**DATA PROVIDED**.
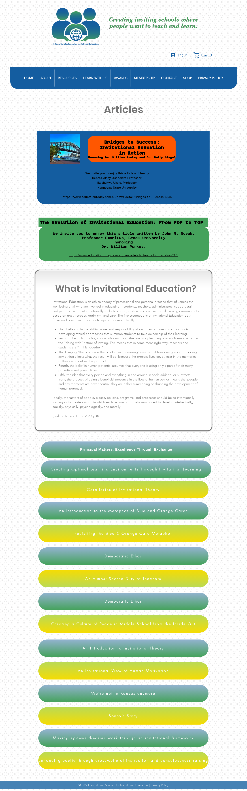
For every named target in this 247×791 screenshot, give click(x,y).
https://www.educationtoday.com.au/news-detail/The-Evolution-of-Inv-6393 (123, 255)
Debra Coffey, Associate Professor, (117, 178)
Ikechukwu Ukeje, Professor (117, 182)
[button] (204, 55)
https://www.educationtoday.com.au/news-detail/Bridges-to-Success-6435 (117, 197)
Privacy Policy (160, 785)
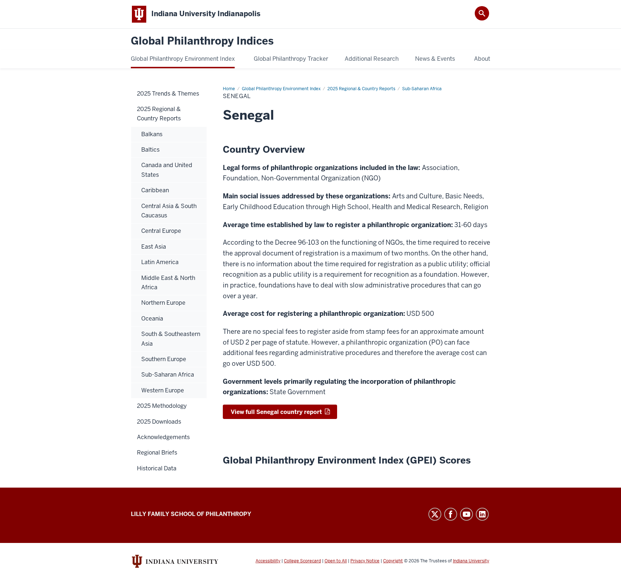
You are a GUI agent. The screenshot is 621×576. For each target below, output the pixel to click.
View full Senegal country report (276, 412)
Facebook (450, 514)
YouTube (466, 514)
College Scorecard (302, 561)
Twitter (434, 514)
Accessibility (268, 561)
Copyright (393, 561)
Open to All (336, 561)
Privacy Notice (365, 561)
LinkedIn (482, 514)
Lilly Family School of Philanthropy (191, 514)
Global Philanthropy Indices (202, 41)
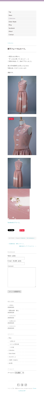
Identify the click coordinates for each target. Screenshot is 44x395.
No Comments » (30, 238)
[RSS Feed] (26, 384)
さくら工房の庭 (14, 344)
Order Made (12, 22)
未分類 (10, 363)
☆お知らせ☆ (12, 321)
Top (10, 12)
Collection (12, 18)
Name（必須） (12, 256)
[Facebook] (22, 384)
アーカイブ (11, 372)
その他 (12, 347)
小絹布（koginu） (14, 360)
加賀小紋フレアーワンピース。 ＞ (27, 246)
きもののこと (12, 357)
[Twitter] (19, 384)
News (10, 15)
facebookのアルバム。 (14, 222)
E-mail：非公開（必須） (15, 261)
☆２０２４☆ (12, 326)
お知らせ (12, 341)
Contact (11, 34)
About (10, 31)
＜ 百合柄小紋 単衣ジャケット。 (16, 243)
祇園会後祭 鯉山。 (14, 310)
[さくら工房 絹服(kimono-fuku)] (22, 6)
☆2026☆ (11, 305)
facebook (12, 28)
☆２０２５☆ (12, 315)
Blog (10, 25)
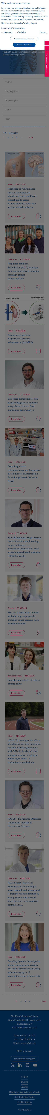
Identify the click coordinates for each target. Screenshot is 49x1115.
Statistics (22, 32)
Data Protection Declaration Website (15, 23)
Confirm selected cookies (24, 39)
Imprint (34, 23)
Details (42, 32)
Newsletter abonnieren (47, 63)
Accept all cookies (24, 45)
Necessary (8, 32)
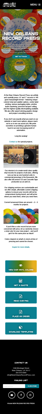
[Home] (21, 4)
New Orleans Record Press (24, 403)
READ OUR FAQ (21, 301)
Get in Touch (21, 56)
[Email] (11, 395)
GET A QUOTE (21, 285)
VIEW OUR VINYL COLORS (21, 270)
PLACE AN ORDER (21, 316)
==
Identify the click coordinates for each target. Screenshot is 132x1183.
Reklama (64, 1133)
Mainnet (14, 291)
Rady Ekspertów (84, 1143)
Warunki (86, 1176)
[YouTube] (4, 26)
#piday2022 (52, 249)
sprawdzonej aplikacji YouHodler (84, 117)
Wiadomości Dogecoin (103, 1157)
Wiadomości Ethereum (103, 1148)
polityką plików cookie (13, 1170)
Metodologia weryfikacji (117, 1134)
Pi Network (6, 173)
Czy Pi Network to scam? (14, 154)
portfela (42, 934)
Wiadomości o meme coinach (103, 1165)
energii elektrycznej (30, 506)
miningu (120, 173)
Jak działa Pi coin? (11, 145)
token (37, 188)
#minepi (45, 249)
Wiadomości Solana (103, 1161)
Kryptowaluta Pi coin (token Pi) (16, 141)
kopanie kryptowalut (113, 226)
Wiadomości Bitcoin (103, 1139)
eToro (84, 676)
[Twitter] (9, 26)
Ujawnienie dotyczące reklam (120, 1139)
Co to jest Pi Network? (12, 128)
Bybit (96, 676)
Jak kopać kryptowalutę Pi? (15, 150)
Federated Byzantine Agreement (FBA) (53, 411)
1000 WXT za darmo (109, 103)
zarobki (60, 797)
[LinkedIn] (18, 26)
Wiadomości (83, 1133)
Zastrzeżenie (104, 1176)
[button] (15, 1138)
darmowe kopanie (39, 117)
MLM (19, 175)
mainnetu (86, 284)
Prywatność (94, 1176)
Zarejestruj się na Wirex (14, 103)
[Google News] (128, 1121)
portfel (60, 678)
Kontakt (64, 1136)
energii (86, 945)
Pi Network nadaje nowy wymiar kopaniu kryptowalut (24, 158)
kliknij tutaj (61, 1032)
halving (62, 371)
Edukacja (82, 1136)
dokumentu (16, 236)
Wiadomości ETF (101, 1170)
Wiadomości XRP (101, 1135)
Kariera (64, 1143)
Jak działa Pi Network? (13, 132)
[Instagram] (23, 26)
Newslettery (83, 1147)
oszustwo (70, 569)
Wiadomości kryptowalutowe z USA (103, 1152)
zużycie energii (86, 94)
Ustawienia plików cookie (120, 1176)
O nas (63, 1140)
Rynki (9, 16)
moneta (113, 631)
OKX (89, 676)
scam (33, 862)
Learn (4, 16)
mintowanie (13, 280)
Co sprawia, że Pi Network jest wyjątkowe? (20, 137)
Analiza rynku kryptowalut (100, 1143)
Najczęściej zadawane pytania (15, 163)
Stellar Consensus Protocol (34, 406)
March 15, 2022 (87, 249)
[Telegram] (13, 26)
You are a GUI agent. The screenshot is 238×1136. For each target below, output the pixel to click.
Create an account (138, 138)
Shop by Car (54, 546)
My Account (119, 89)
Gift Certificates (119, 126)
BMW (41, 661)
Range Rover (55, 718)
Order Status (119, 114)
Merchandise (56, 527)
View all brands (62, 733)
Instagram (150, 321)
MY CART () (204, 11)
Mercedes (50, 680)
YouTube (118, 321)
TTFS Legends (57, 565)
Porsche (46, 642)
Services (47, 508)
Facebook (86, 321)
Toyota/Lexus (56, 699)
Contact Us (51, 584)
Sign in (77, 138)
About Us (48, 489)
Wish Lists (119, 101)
--
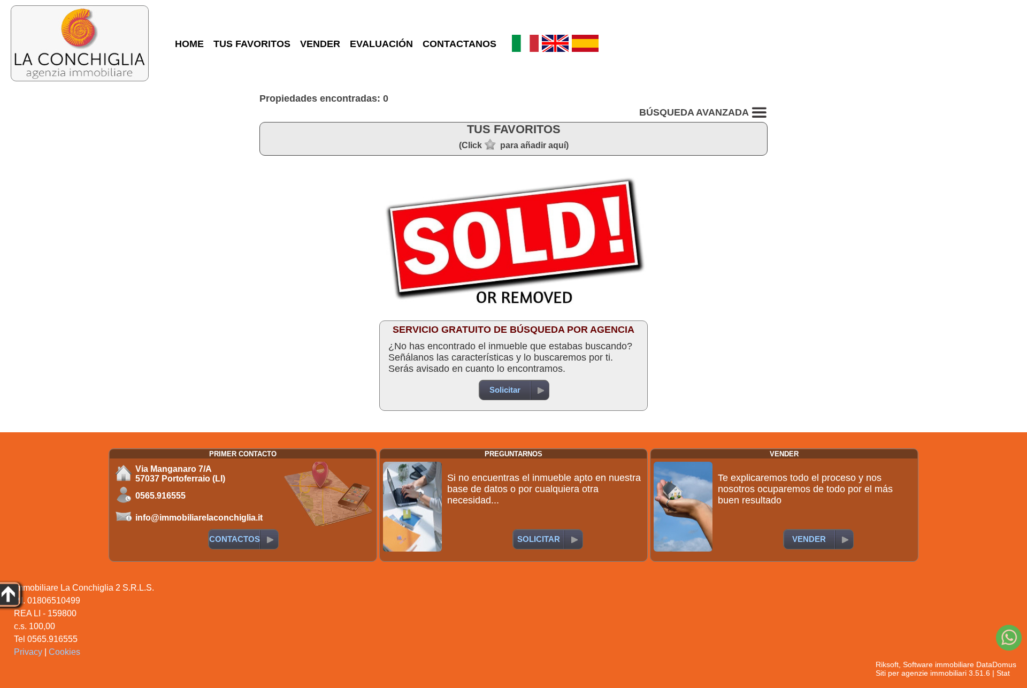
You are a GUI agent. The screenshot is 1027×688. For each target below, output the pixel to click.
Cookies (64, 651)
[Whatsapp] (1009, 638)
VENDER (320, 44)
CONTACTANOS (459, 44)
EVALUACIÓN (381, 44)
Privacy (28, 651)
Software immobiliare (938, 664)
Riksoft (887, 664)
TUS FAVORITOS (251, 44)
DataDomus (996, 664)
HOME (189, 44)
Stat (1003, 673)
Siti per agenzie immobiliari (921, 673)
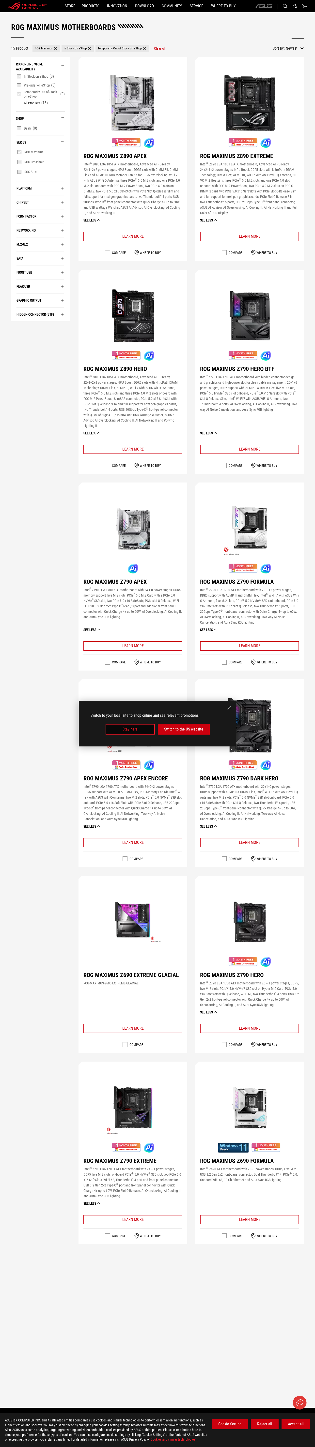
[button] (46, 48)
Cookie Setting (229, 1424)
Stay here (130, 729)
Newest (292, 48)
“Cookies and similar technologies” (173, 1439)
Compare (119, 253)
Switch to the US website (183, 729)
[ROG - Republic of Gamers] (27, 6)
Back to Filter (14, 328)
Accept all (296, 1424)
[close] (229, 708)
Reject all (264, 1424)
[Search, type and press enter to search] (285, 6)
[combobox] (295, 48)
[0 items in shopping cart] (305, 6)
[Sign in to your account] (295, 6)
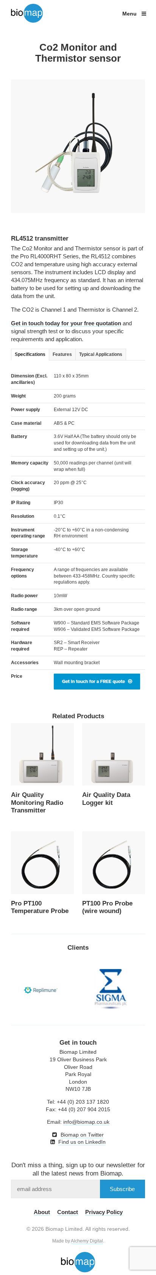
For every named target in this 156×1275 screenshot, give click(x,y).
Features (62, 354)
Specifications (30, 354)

**SET PROBLEM**. Reproduce the listing from the line containing "For every named target in this 247×791" up to and including the line containing "Privacy Policy (160, 785)", retaining the request line, and add 41 to every coordinate value in the answers.

**COMPLETED TASK**.
For every named target in this 247×791 screenshot, give click(x,y).
https://www.educationtoday.com.au/news-detail/The-Evolution-of-Inv-6393 (164, 296)
Debra Coffey, Associate Professor, (158, 219)
Ikechukwu Ukeje, Professor (158, 223)
[button] (245, 96)
https://www.educationtoday.com.au/news-detail/Bridges-to-Success-6435 (158, 238)
Privacy Policy (201, 826)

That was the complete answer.